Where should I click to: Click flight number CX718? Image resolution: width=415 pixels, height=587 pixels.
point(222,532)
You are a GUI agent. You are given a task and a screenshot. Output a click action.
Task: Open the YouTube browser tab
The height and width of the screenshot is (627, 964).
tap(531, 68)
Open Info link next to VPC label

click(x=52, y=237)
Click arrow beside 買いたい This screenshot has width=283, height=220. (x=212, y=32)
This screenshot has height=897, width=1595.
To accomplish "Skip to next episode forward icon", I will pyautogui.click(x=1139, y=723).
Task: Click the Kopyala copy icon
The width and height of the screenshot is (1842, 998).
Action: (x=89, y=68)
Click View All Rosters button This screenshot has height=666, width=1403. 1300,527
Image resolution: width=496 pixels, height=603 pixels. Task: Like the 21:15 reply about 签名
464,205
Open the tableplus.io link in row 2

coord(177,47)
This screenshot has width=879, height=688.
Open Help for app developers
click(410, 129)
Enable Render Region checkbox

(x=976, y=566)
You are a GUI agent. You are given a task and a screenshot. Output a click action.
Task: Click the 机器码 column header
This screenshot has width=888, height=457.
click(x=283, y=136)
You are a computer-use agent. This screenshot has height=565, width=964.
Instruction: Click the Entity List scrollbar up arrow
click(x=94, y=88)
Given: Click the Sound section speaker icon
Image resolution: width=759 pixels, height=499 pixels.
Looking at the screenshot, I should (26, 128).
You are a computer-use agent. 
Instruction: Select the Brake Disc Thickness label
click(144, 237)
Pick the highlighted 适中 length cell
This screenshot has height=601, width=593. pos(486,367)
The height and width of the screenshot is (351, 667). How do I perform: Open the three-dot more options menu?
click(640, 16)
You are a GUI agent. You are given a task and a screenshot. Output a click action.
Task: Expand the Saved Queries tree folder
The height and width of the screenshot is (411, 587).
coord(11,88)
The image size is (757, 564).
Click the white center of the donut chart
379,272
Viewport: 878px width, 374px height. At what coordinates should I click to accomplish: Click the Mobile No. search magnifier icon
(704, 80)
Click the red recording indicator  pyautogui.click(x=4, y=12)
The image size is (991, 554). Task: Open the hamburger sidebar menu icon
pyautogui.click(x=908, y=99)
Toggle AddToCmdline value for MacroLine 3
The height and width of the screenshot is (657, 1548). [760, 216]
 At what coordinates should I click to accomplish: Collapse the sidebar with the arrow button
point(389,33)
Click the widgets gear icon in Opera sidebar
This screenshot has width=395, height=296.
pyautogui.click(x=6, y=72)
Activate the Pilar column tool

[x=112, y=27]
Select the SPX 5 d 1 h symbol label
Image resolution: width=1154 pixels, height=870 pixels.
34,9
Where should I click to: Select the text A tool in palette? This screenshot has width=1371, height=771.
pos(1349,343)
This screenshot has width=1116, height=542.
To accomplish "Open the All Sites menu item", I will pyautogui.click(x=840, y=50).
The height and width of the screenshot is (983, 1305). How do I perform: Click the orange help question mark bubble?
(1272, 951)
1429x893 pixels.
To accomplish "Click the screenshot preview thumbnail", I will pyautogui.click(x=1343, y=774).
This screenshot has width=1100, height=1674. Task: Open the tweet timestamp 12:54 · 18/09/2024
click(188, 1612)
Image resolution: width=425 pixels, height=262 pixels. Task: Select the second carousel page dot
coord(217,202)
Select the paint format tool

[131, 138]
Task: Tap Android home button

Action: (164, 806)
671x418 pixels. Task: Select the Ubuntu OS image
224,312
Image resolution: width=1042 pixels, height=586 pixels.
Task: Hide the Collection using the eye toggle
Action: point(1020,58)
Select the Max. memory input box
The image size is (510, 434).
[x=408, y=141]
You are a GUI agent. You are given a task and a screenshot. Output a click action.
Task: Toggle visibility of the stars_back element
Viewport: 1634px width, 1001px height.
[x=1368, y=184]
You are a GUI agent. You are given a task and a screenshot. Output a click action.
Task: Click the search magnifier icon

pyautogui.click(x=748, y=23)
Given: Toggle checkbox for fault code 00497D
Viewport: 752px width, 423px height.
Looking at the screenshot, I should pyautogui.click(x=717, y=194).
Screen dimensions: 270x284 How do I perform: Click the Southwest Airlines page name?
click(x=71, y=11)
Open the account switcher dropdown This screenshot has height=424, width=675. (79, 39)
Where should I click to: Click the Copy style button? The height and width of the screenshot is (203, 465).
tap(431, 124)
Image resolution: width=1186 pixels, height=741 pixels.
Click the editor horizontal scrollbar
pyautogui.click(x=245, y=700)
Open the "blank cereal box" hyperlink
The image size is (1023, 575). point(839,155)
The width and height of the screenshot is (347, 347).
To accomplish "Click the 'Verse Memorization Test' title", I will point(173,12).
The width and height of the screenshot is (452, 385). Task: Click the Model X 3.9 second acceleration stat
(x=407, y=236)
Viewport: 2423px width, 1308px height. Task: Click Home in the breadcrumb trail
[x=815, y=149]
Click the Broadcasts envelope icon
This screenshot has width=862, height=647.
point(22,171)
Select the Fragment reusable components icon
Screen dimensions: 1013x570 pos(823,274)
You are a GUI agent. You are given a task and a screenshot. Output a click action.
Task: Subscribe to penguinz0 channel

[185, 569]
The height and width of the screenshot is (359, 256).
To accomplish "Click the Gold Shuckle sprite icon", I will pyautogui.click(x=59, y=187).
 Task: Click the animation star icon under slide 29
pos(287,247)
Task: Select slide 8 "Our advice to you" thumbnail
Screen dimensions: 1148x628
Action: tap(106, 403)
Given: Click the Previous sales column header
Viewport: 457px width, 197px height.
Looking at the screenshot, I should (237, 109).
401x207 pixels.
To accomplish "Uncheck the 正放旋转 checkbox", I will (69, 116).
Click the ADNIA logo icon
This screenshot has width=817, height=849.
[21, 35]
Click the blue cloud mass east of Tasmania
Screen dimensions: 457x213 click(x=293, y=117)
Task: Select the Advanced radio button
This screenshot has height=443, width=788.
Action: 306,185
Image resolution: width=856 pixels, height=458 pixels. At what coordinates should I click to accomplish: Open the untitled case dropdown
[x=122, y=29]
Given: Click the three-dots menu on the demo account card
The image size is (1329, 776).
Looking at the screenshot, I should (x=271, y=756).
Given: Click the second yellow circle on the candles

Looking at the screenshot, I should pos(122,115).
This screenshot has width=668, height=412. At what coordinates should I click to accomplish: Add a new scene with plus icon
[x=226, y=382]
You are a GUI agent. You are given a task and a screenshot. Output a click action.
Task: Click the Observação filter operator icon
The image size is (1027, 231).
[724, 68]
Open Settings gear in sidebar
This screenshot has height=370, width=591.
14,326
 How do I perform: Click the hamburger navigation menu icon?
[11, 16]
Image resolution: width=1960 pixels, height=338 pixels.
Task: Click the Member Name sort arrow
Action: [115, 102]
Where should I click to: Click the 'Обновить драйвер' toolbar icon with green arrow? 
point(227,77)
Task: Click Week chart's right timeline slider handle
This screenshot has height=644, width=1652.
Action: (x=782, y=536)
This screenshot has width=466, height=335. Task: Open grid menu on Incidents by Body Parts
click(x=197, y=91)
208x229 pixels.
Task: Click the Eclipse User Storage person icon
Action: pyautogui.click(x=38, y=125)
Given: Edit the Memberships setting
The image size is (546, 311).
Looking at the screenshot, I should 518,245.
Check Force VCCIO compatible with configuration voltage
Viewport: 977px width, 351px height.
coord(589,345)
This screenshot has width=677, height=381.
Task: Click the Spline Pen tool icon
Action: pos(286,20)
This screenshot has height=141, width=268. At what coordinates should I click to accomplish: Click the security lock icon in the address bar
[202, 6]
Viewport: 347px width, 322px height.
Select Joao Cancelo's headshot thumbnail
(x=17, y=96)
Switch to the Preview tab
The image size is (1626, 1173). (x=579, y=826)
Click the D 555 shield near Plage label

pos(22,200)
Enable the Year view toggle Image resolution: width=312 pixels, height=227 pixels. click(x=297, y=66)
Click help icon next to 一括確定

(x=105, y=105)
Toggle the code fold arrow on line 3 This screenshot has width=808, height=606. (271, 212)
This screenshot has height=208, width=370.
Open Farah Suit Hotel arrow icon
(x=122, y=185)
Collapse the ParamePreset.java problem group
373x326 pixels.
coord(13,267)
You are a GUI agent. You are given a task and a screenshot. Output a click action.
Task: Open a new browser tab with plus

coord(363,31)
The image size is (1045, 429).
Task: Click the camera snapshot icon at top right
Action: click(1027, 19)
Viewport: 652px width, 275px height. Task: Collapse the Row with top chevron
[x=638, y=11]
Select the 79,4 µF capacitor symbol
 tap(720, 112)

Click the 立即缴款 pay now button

### Goal of the exercise
Copy the rows from the first one through the line containing "tap(531, 68)", both ends included. Swap "browser tab" for "browser window" and leave everything else untouched.

### Output for this task
Where should I click to: Click flight number CX718? Image resolution: width=415 pixels, height=587 pixels.
point(222,532)
You are a GUI agent. You are given a task and a screenshot. Output a click action.
Task: Open the YouTube browser window
The height and width of the screenshot is (627, 964).
tap(531, 68)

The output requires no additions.